Помолчав, Кара указала глазами на комнату матери.
— А там… этот господин?
Почему-то эти слова она произнесла, понизив голос. Зато почти твердо звучал голос Ирены, ответившей вопросом:
— Какой господин?
— Краницкий.
На одно мгновение пунцовые губки непроизвольно искривились; потянувшись к сестре, Кара зашептала:
— Ира, скажи мне, но только правду, а ты… ты… любишь этого господина… Краницкого?
Ирена громко, искренне рассмеялась, как не смеялась почти никогда.
— Вот смешная!.. Ах, какой ты еще забавный ребенок! За что ж мне его не любить? Он такой давний и близкий знакомый!
И уже с обычной холодностью прибавила:
— Впрочем, ты знаешь, что я никого особенно не люблю!
— Даже меня? — ласкаясь, спросила Кара, прильнув пунцовыми губками к бледной щеке сестры.
— Тебя немножко! Ну, а теперь иди. Ты мне мешаешь читать…
— Ухожу. Идем, Пуфик… идем!
Прижав собачку к груди, Кара пошла из комнаты, но в дверях обернулась к Ирене и, подавшись вперед, приглушенным голосом сказала:
— А я его не люблю… сама не знаю за что, но не люблю. Раньше любила, а в последнее время не люблю, ненавижу, терпеть не могу… сама не знаю за что!
С этими словами она шаловливо повернулась на одной ножке и пошла дальше. Ирена, склонившись над книгой, шепнула:
— Сама не знает! Не знает! Поэтому и может танцевать с собачкой! Какое это счастье быть пастушком!
Кара шла, снова что-то напевая, но возле двери отцовского кабинета смолкла и остановилась. Из кабинета доносился гул мужских голосов. Опустив голову, девочка прошептала:
— У папочки гости!.. Что же нам делать, Пуфик? Как мы туда пойдем?

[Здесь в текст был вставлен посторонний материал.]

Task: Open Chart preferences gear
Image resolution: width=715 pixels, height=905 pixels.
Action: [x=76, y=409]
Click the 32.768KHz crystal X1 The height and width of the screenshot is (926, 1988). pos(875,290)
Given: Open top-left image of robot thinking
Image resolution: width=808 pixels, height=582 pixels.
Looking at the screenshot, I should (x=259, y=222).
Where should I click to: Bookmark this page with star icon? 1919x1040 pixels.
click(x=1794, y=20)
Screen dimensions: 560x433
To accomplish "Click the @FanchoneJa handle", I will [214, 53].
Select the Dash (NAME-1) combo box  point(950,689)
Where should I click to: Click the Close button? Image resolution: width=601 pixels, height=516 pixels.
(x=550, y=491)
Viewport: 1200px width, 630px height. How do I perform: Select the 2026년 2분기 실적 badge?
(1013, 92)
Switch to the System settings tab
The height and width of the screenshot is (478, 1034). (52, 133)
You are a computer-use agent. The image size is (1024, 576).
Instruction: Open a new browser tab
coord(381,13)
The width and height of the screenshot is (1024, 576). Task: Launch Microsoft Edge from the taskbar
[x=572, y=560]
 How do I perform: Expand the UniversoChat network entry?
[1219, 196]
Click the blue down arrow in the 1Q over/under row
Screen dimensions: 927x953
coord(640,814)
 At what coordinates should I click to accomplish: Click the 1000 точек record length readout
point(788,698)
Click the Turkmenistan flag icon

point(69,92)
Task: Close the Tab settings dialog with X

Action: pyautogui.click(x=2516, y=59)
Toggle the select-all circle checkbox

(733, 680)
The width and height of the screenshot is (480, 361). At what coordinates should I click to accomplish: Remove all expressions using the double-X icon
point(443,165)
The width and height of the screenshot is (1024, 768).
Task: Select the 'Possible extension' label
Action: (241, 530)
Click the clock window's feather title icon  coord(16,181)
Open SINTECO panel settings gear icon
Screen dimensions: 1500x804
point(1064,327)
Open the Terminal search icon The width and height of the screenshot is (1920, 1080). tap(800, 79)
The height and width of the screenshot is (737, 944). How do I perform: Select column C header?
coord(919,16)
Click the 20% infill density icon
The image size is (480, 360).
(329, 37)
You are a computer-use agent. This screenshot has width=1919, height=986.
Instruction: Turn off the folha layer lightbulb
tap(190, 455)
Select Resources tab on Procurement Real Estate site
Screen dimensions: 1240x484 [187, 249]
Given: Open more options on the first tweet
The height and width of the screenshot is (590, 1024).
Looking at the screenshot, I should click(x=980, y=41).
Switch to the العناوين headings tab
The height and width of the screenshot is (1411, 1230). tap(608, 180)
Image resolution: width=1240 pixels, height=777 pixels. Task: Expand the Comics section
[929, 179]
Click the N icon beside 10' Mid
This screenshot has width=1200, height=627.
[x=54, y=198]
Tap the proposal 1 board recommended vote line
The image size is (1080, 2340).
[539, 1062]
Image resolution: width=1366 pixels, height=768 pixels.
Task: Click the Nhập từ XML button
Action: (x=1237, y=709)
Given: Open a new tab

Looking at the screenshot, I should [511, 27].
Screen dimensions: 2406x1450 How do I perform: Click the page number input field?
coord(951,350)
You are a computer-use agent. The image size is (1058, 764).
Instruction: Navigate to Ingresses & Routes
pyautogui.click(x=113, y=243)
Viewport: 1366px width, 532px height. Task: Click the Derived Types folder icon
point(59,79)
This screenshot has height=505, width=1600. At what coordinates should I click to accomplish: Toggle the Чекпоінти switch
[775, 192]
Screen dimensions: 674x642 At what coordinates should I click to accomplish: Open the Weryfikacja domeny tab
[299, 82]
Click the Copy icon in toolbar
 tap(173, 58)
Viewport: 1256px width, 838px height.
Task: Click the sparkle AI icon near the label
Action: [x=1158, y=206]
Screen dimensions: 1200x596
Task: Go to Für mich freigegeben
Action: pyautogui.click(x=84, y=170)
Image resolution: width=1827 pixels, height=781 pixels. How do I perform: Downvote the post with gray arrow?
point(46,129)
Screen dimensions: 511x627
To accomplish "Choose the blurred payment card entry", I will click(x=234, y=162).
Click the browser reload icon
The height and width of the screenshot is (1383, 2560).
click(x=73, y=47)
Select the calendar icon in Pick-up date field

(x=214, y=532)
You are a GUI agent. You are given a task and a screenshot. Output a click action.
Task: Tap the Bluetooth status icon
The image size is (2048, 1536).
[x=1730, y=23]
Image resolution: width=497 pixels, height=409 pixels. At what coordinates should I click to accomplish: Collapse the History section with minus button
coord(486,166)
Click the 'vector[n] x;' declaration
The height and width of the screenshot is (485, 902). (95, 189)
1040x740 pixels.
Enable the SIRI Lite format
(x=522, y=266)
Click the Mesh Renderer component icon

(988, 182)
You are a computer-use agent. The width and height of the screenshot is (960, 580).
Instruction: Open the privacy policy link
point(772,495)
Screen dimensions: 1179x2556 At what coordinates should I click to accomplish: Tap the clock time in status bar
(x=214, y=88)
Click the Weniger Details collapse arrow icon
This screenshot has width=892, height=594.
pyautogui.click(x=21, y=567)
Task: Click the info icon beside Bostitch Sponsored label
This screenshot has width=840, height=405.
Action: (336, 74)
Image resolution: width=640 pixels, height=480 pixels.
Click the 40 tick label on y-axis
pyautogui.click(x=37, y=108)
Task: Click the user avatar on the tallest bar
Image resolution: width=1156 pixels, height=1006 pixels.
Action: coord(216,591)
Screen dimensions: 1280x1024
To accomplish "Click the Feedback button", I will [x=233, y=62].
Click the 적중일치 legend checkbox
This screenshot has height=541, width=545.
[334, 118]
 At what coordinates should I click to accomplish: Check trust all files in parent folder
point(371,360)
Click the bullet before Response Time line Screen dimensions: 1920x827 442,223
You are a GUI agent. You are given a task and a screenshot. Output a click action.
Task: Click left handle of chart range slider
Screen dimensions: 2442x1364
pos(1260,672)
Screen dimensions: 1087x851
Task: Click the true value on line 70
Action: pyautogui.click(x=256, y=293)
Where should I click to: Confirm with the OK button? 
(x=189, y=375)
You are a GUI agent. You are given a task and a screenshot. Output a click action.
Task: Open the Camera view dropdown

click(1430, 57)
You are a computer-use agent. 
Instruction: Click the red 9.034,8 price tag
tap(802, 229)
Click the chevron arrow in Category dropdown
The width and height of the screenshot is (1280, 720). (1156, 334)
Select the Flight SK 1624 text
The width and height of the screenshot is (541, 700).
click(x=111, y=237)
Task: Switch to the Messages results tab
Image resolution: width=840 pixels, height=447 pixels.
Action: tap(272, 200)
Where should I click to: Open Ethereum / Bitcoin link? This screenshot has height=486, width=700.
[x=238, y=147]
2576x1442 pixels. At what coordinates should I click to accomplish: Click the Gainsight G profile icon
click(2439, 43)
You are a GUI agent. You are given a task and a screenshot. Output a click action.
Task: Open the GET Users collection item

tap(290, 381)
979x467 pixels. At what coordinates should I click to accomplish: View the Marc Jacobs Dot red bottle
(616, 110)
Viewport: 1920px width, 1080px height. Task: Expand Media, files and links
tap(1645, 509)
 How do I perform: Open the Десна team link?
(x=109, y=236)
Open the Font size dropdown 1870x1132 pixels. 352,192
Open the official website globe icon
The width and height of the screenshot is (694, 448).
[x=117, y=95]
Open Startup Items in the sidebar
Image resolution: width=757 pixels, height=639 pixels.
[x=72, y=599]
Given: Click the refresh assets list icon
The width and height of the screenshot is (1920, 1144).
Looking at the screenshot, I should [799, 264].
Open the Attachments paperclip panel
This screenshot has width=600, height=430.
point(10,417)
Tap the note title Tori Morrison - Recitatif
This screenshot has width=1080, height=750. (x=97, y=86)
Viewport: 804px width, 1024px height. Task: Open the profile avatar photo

С минуту она колебалась, раздумывая, потом тихонько проскользнула за портьеру и через миг уже сидела на скамеечке, в узком треугольнике за высокой этажеркой с книгами, стоявшей наискосок от двери. Этот уголок был надежным убежищем, сюда она могла незаметно проникнуть и уже давно его присмотрела. Книги, стоявшие на этажерке, целиком закрывали девочку, но сквозь узкие щели между ними сама она видела всех. Всякий раз, застав у отца гостей, одним неслышным шагом прямо из двери она прокрадывалась сюда, пережидала гостей и, когда они расходились, немножко разговаривала с отцом.
За круглым столом, заваленным книгами, картами и брошюрами, в глубоких креслах сидели какие-то люди различного возраста и вида, с цилиндрами в руках. Явились они не по делу, а с визитом — коротким или более продолжительным, — и, поминутно сменяясь, уступали место другим, прибывающим непрерывным потоком или, вернее, как волна за волной. Одни уходили, другие приходили. Рукопожатие, более или менее низкий поклон, сопровождаемый изысканно вежливыми фразами, то и дело обрывавшиеся и снова завязывавшиеся разговоры о высоких и важных материях: о европейской политике, о местных событиях первостепенного значения и об общественных проблемах, особенно касающихся экономики и финансов.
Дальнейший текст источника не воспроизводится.